Ontario region pins its diversion hopes on AD

Region of Peel nixes larger waste-to-energy plant in favor of anaerobic digestion of organics.


The Region of Peel, a political district near Toronto with nearly 1.3 million people, has decided to invest in anaerobic digestion as a way to reach an ambitious 75 percent landfill diversion target.

According to an online article by the Mississauga News, a politically realigned regional council has declined to build a larger waste-to-energy plant in Brampton, Ontario, that the previous council had spent more than CA$7 million to research.

The proposed waste-to-energy plant would have converted from 300,000 to 400,000 metric tons annually of municipal solid waste (MSW) to steam or electricity.
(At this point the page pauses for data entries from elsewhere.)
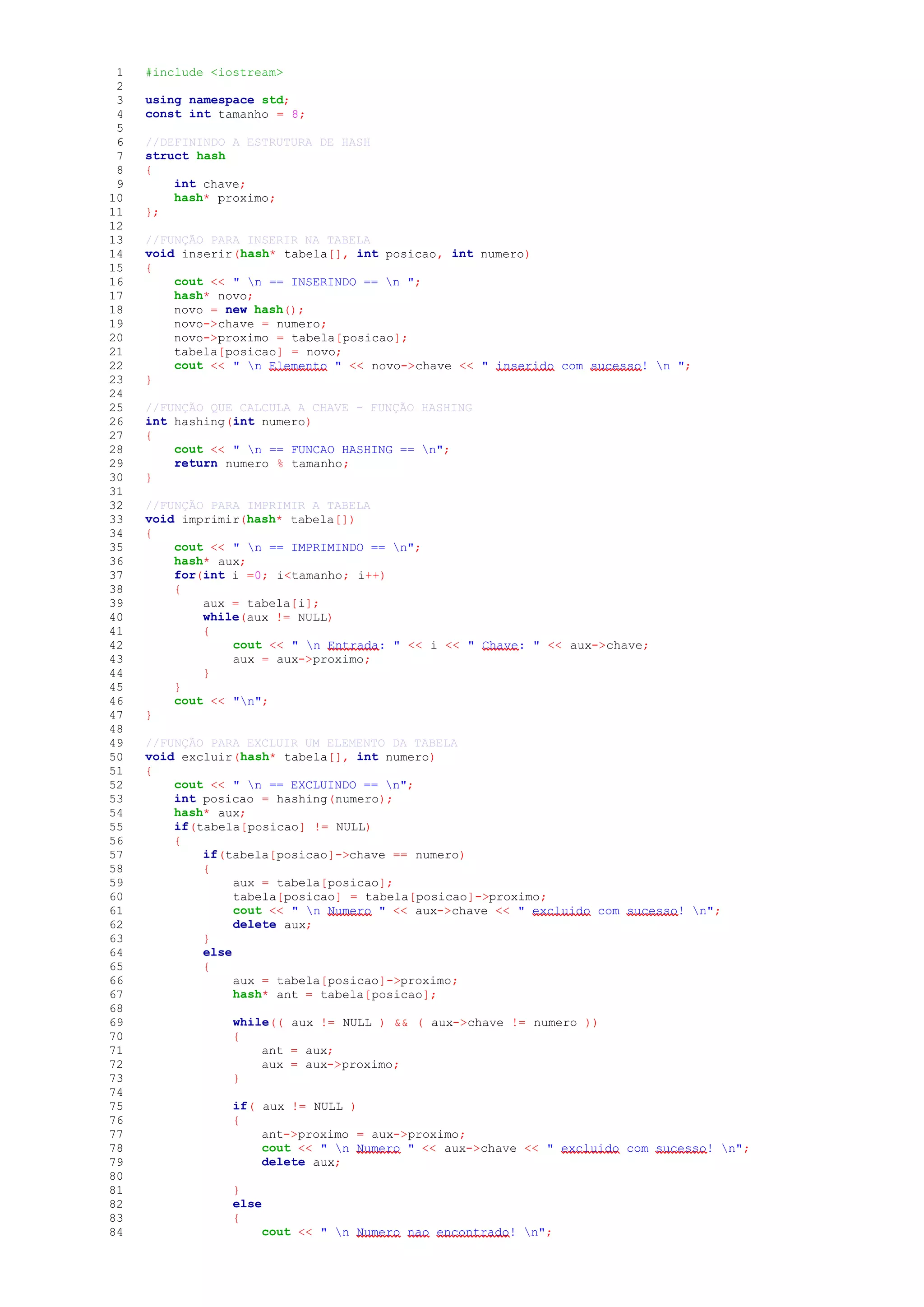Screen dimensions: 924x1307
Task: Click line number 84 in the margin
Action: 116,1232
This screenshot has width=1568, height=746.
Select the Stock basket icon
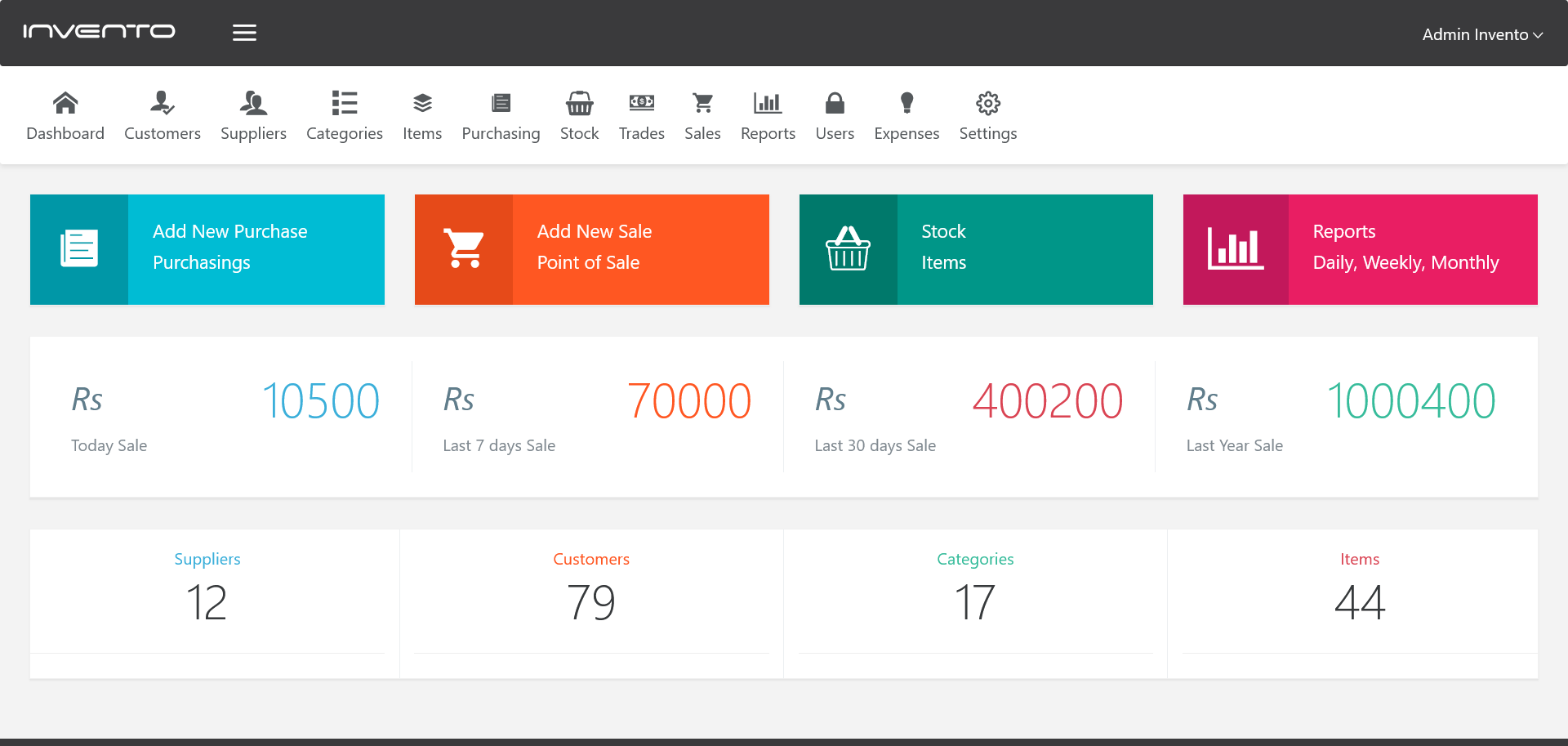579,103
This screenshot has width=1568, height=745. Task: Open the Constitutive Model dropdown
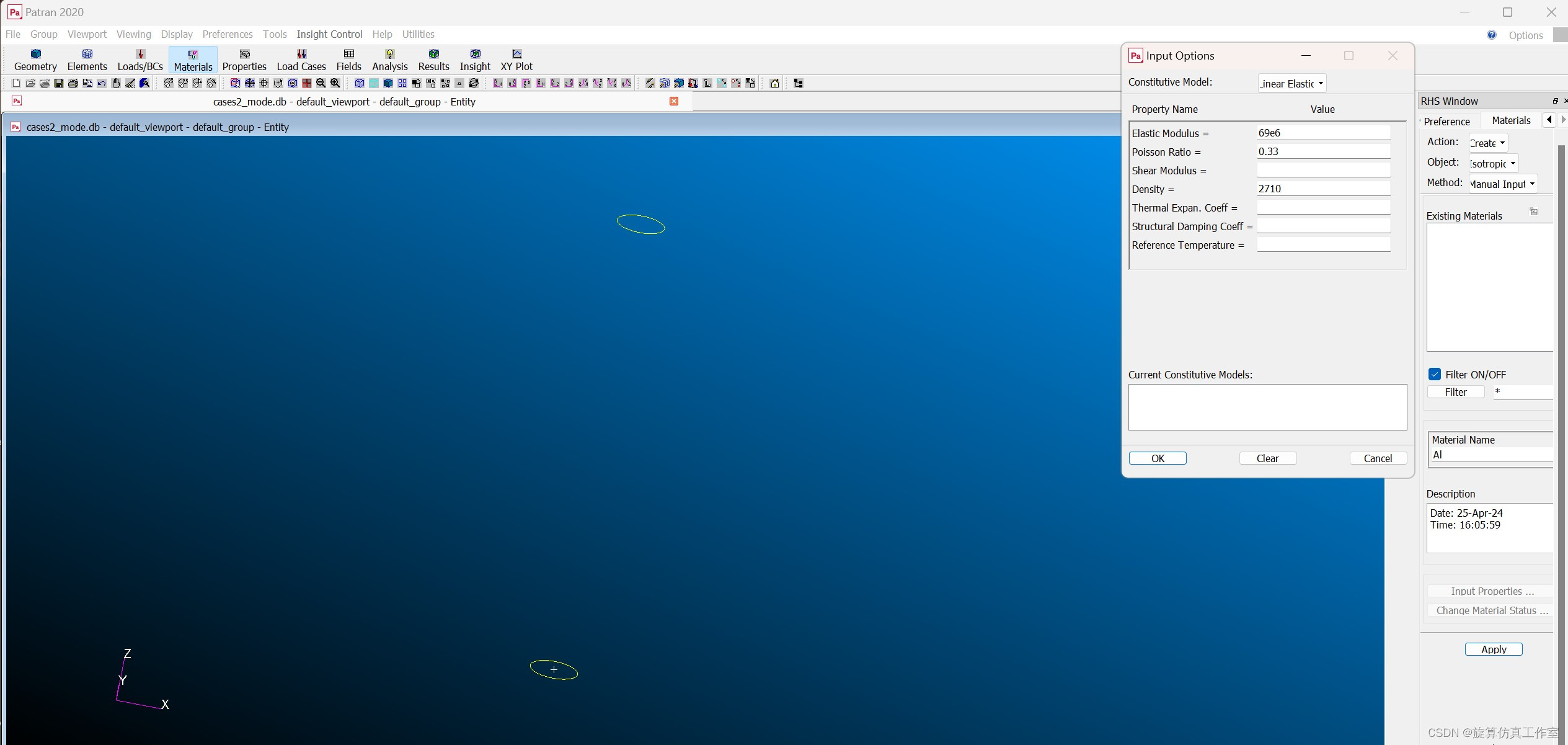pos(1291,83)
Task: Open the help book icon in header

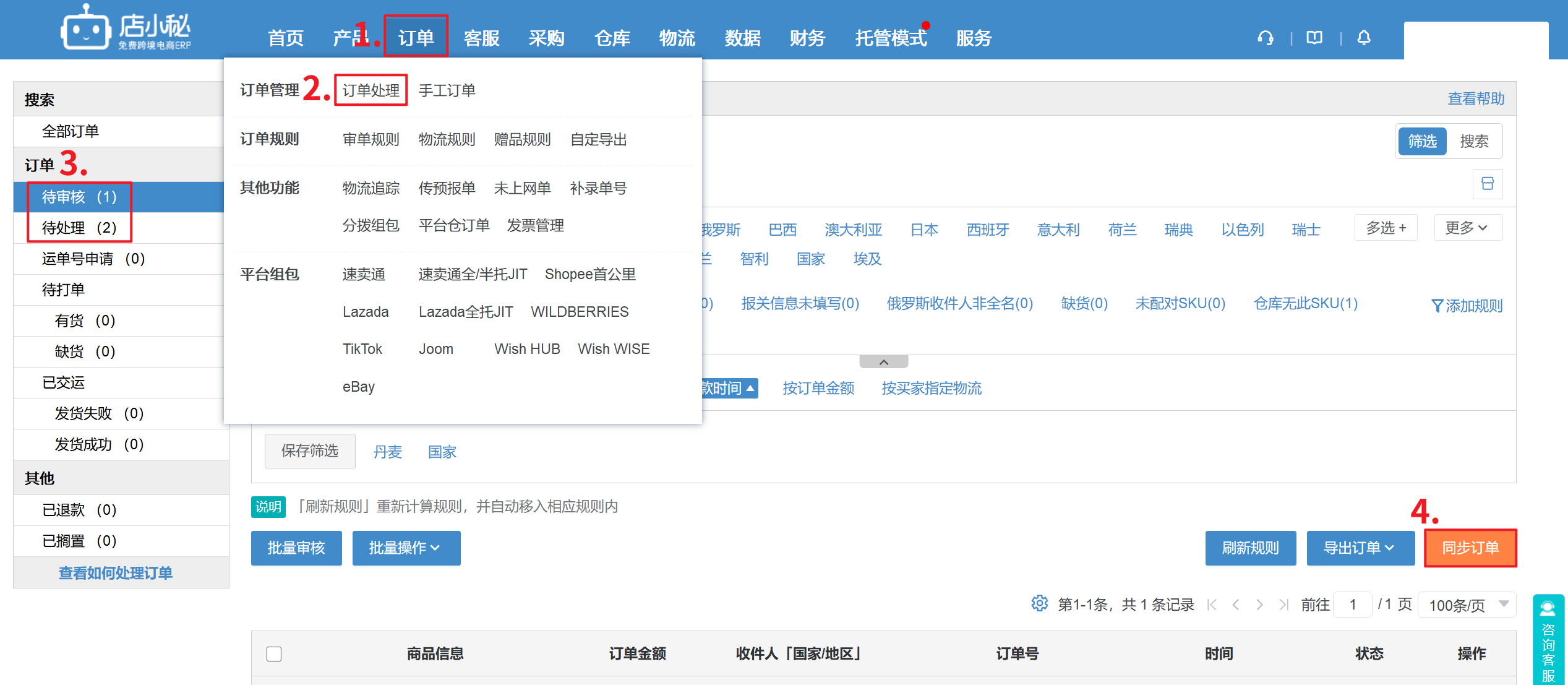Action: [1314, 38]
A majority of new Region of Peel councillors have voted to commit “to step up waste diversion efforts so that Peel residents are recycling, reducing, reusing and composting 75 per cent of their garbage by 2034,” according to the News article.

The same article also quotes a Peel Waste Management department employee as saying he knows of “no municipality that we’re aware of right now achieving 75 per cent (diversion).”

The region is currently diverging about 45 or 46 percent of its MSW from landfill. When the current councillors cancelled the incinerator plan, they adopted a new plan to build an anaerobic digestion (AD) facility that will convert organic waste into natural gas.

After the AD facility comes online in 2021, Peel officials say they are hoping this will help the diversion rate rise to 60 percent as residents grow accustomed to not placing organic materials into their garbage.